Quasi-Newton methods for the acceleration of multi-physics codes

Abstract

Often in nature different physical systems interact which translates to coupled mathematical models. Even if powerful solvers often already exist for problems in a single physical domain (e.g. structural or fluid problems), the development of similar tools for multi-physics problems is still ongoing. When the interaction (or coupling) between the two systems is strong, many methods still fail or are computationally very expensive. Approaches for solving these multi-physics problems can be broadly put in two categories: monolithic or partitioned.

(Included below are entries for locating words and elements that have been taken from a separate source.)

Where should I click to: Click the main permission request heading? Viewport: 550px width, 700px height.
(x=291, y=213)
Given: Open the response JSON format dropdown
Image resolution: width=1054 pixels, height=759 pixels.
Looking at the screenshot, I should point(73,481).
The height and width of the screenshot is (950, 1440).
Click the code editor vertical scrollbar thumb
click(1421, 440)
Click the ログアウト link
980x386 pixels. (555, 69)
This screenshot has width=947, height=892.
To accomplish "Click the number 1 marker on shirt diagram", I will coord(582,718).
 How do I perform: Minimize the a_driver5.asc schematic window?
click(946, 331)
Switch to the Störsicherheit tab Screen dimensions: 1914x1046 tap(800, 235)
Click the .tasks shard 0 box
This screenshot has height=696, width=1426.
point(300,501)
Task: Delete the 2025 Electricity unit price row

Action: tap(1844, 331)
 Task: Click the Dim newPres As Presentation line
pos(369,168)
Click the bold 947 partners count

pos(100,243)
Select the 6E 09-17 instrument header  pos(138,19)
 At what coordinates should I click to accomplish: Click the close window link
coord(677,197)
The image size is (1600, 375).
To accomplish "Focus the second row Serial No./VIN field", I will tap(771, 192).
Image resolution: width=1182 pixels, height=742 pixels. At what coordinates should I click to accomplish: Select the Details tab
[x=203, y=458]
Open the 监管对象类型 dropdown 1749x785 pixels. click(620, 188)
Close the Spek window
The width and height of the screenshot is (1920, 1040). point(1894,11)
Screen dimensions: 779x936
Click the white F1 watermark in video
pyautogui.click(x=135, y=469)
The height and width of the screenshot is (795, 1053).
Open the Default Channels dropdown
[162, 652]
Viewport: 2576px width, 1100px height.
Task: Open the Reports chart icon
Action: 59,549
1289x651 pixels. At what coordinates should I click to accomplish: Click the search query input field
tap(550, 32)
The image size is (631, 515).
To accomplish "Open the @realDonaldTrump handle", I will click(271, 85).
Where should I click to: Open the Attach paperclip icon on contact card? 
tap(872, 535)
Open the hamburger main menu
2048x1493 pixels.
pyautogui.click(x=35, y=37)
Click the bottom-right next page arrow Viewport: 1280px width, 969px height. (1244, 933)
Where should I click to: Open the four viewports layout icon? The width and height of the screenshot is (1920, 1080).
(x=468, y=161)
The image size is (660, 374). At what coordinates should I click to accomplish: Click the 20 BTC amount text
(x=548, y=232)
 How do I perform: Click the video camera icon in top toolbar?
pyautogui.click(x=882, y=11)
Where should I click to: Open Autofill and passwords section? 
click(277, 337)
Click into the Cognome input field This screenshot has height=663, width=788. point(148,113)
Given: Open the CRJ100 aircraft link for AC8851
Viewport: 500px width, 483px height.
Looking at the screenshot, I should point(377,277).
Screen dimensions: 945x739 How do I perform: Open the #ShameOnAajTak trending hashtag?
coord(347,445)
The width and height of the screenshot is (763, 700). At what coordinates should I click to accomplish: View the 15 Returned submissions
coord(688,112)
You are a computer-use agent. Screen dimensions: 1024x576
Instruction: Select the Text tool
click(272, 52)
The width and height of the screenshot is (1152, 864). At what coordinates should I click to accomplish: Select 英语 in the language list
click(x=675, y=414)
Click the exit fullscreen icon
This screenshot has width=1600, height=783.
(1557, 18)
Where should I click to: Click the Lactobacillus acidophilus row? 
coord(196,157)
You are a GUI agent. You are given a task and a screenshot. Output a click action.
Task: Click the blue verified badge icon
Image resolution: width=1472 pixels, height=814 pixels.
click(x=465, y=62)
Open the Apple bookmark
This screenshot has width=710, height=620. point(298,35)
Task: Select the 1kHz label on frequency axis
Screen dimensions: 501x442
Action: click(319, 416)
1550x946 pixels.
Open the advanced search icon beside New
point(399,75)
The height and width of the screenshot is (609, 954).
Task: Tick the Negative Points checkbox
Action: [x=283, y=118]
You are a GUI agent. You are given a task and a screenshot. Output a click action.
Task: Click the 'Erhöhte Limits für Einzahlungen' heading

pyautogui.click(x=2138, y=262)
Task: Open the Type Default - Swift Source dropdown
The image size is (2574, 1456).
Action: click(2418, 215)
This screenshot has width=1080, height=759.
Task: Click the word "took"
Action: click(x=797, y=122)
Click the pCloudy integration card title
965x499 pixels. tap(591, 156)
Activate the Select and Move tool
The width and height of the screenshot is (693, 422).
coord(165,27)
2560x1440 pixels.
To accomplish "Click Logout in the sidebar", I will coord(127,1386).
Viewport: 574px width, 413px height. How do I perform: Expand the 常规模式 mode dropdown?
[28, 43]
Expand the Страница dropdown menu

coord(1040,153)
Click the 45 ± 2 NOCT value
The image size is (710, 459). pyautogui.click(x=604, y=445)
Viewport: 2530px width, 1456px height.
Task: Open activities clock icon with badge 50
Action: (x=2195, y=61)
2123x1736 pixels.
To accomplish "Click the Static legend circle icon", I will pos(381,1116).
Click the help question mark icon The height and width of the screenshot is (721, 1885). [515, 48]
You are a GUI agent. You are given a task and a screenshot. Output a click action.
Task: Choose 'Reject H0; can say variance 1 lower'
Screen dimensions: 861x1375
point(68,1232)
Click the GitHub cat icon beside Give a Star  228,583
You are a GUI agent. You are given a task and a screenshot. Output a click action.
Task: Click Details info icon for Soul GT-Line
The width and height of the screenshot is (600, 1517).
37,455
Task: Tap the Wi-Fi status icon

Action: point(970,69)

While we are not claiming that the partitioned approach is panacea for all coupled problems, here we will only focus our attention on studying methods to solve (strongly) coupled problems with a partitioned approach in which each of the physical problems is solved with a specialized code that we consider to be a black box solver and of which the Jacobian is unknown. We also assume that calling these black boxes is the most expensive part of any algorithm, so that performance is judged by the number of times these are called. Running these black boxes one after another, until convergence is reached, is a standard solution technique and can be considered as a non-linear Gauss-Seidel iteration. It is easy to implement but comes at the cost of slow or even conditional convergence. A recent interpretation of this approach as a rootfinding problem has opened the door to acceleration techniques based on quasi-Newton methods. These quasi-Newton methods can easily be "strapped onto" the original iteration loop without the need to modify the underlying code and with little extra computational cost. In this paper, we analyze the performance of ten acceleration techniques that can be applied to accelerate the convergence of a non-linear Gauss-Seidel iteration, on different multi-physics problems.